Sunday, 17 April 2011
Anne of Ingleside, L. M. Montgomery
Seven years has passed since the end of Anne's House of Dreams. Anne Blythe, née Shirley, is about thirty four years old, mother to five children: Jem, Walter, twins Nan and Di, and Shirley, with a sixth on the way. (Rilla.) Anne of Ingleside chronicles the adventures of the whole Blythe family across a span of six years.
Despite its title, this isn't really Anne's story any more. After a lovely nostalgic few chapters on vacation in Avonlea, where she revisits her old haunts and relives old memories with her best friend Diana, Anne fades somewhat into the background, where she is more "Mrs Doctor, dear," wise and respected wife and mother, than the impetuous girl of old.
Anne of Ingleside is the most anecdotal book of the whole series, with chapters focusing in on one family member at a time. There are enough children to ensure that there is only room for one case of matchmaking, one cantankerous, pessimistic old lady and one stream of gossip about people we don't know, but it also means that I don't really get to know any of the younger Blythes as people, except perhaps Walter.

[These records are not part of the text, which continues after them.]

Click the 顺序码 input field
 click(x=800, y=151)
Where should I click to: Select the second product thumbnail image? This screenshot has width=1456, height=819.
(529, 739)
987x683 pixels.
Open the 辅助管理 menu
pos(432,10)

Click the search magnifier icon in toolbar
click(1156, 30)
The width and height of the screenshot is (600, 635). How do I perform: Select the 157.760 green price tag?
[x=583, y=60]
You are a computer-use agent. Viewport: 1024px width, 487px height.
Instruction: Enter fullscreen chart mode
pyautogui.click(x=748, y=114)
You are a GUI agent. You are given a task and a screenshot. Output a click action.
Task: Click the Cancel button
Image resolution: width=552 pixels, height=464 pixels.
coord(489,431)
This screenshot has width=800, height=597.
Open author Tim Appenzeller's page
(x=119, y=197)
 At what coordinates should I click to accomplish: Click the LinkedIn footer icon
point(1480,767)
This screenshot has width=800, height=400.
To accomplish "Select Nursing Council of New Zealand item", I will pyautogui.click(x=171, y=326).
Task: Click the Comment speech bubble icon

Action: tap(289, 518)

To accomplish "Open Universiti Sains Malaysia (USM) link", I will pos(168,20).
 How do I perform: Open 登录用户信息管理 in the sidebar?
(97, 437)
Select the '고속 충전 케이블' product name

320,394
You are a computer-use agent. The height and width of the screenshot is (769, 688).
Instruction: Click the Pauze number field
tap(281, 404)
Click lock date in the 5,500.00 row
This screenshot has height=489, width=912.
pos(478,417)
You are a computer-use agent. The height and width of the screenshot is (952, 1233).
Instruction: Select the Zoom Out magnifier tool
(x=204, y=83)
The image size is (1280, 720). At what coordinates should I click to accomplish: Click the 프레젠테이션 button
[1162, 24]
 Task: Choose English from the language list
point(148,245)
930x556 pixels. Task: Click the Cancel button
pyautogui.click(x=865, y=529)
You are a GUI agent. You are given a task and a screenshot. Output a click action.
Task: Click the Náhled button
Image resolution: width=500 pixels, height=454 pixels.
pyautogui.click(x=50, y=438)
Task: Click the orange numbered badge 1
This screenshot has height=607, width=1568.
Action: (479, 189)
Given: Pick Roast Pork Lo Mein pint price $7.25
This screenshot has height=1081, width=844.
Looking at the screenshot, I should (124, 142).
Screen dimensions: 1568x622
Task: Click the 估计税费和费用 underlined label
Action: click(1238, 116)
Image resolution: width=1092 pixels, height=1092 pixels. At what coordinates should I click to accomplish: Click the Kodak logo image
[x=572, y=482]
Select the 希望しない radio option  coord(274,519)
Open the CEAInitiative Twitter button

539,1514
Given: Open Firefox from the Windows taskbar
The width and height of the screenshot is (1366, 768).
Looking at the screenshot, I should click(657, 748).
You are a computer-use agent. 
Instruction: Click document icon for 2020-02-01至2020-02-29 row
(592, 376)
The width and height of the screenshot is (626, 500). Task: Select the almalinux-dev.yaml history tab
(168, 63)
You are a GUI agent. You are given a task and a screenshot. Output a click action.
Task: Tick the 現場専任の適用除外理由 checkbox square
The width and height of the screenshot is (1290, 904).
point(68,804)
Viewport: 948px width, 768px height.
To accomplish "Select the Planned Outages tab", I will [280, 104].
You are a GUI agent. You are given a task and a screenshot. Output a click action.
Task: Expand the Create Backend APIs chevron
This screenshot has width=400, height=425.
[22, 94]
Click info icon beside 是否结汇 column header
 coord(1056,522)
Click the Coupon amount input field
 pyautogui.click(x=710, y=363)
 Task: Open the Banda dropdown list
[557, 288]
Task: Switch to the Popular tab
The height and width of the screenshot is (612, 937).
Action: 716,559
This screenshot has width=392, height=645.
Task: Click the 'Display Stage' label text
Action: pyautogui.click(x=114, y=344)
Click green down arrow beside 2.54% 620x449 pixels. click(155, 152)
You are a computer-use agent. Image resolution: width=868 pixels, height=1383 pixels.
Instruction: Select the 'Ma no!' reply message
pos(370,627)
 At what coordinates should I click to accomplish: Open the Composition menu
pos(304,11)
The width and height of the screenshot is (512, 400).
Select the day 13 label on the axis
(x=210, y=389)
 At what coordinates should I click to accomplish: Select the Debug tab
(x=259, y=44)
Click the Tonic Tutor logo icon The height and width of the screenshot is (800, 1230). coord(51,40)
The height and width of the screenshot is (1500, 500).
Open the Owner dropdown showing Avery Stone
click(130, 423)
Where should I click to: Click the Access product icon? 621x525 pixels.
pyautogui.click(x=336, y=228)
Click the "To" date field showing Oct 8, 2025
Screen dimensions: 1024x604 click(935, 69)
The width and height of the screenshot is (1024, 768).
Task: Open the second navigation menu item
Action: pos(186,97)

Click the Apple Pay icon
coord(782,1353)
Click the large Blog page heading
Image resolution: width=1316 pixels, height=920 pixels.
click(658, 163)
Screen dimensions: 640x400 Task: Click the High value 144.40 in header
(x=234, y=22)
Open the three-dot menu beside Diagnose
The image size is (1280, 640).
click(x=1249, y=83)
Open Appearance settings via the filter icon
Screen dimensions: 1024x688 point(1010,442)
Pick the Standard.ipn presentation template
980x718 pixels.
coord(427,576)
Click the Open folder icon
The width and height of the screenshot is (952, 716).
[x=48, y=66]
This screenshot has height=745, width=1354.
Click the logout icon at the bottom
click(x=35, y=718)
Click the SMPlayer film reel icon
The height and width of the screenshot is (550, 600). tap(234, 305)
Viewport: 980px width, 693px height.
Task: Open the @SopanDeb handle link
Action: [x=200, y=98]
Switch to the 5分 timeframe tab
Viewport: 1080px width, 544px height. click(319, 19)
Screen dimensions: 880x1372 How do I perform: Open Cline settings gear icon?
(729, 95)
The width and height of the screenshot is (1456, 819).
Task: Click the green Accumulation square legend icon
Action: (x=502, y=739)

Shirley, the youngest son, doesn't get any attention at all.
I wrote in my review of Anne's House of Dreams that it ended on a melancholy note. Although the stories told in Ingleside are entertaining enough, I sense a bitter undercurrent to many of the stories. When the narrative returns to Anne's perspective in the end of the novel, she doesn't seem like the same person at all, consumed with jealousy of Gilbert's old flame, the spiteful Christine. She fears that Gilbert has fallen out of love with her and become complacent, their marriage a comfortable old habit after fifteen years.
Although Anne and Gilbert's love story has a happy ending, this is not the only troubling moment of Ingleside. In the aforementioned gossip chapter, allusions are made to a really nasty incident at the funeral of an unpleasant man. Di Blythe, aged ten, after two ill-judged friendships, vows not to trust anyone any more, because they'll only let her down. Then, finally, a throwaway line not only foreshadows a future tragedy, but tells it outright. If House of Dreams ended wistfully, Ingleside leaves me feeling like I've been kicked in the stomach. Just a sentence or two from an omniscient narrator, in the middle of a tender scene of Anne looking in on her sleeping children, then the last page is a stunned blur.
Don't get me wrong, Anne of Ingleside is an enjoyable read, but the magic of the earlier books is missing. Reading Ingleside I could sense Montgomery's darker state of mind at the time of writing, and her weariness with the Anne series.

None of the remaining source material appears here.